---------- Data to process

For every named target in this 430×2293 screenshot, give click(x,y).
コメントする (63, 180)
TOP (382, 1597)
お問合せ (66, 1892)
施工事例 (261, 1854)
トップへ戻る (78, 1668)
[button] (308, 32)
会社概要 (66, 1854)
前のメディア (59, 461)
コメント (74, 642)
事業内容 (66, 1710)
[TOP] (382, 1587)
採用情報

--------------------

### Problem to work on
When you answer, repeat each entry exactly as it appears above.

### Expected output
For every named target in this 430×2293 screenshot, give click(x,y).
コメントする (63, 180)
TOP (382, 1597)
お問合せ (66, 1892)
施工事例 (261, 1854)
トップへ戻る (78, 1668)
[button] (308, 32)
会社概要 (66, 1854)
前のメディア (59, 461)
コメント (74, 642)
事業内容 (66, 1710)
[TOP] (382, 1587)
採用情報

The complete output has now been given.